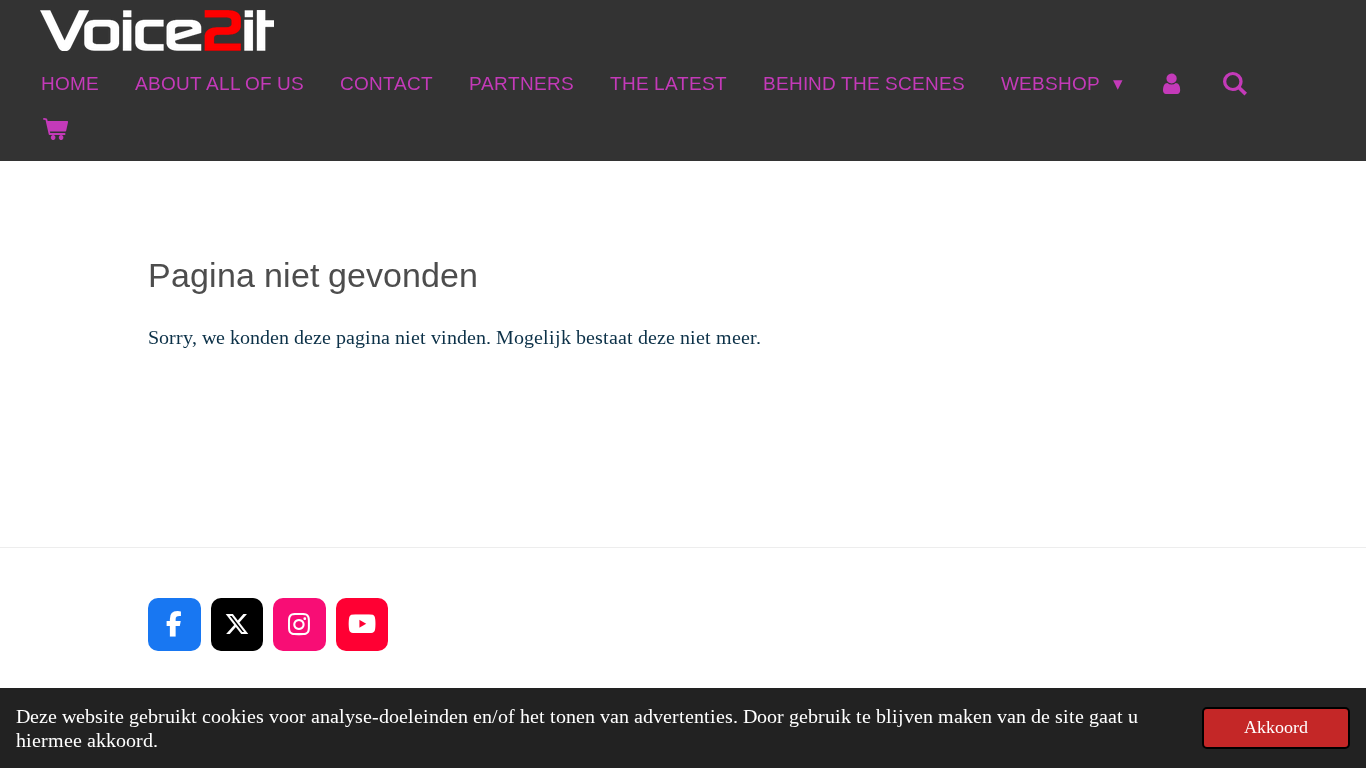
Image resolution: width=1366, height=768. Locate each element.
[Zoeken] (1234, 83)
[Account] (1172, 83)
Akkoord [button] (1276, 727)
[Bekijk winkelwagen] (54, 128)
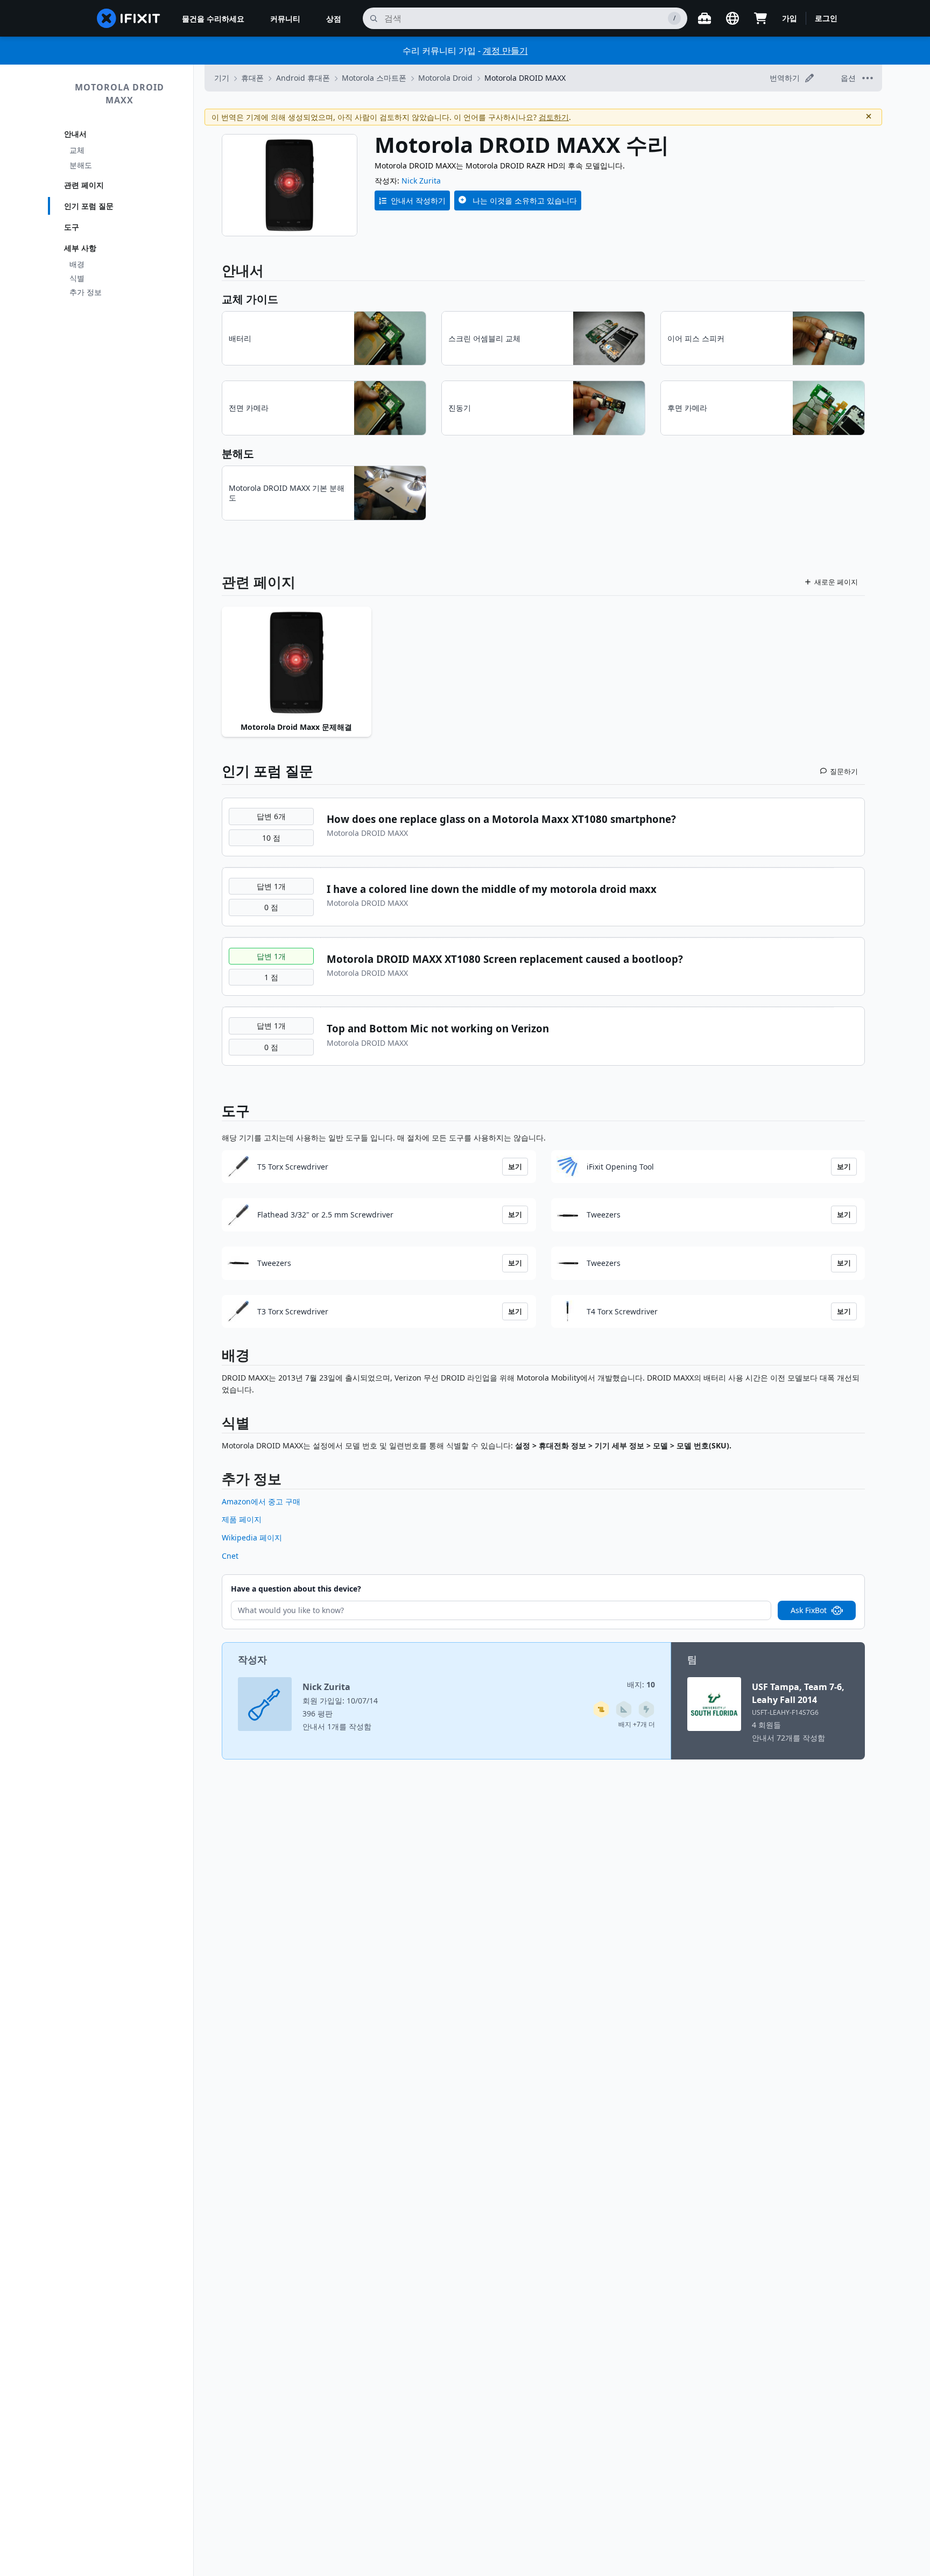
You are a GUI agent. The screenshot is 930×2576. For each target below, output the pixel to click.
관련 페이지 (84, 185)
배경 (76, 264)
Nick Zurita (421, 180)
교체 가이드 (250, 299)
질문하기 (844, 771)
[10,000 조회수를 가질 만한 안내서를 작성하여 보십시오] (601, 1709)
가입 (789, 18)
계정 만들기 (505, 51)
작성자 (252, 1659)
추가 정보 (85, 292)
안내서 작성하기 (418, 200)
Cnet (230, 1556)
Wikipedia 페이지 (252, 1537)
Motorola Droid (445, 78)
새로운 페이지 (836, 582)
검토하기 (554, 117)
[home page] (128, 18)
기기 (221, 78)
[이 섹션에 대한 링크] (216, 1357)
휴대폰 (252, 78)
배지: (641, 1684)
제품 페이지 (242, 1519)
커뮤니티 (285, 18)
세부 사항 (80, 248)
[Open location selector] (732, 18)
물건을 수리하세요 (213, 18)
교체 (76, 150)
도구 (71, 227)
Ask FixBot (809, 1610)
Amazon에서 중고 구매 (261, 1501)
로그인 (826, 18)
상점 (333, 18)
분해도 (80, 165)
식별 (76, 278)
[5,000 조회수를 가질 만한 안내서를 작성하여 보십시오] (646, 1709)
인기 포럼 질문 (89, 206)
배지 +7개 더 (636, 1724)
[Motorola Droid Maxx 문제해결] (296, 663)
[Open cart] (760, 18)
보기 (515, 1166)
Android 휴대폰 (303, 78)
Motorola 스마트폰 (374, 78)
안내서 (75, 134)
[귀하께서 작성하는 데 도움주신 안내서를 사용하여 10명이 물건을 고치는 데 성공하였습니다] (623, 1709)
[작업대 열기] (704, 18)
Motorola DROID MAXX (119, 93)
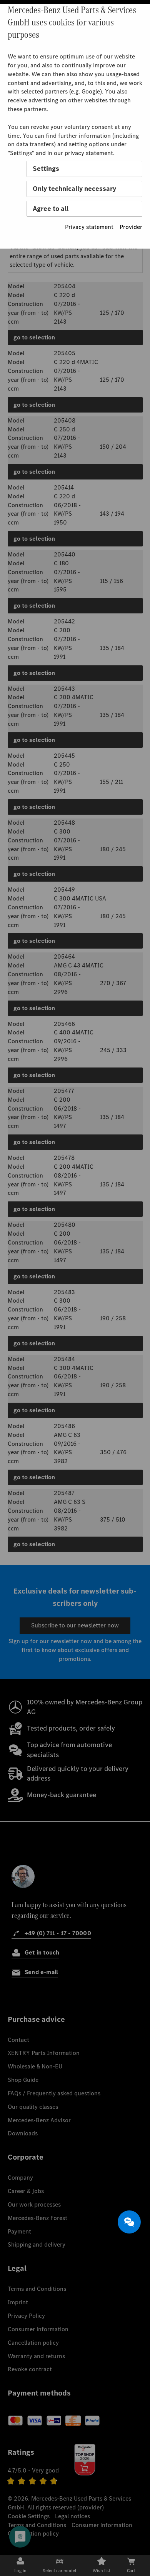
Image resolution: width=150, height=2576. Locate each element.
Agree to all (50, 208)
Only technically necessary (74, 188)
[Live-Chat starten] (129, 2222)
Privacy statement (89, 227)
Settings (46, 168)
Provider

• **What you have to do**:
Search the listing for the word "조회수를", and copy every line in which it is found.

• **Solution to the problem**:
[10,000 조회수를 가질 만한 안내서를 작성하여 보십시오] (601, 1709)
[5,000 조회수를 가질 만한 안내서를 작성하여 보십시오] (646, 1709)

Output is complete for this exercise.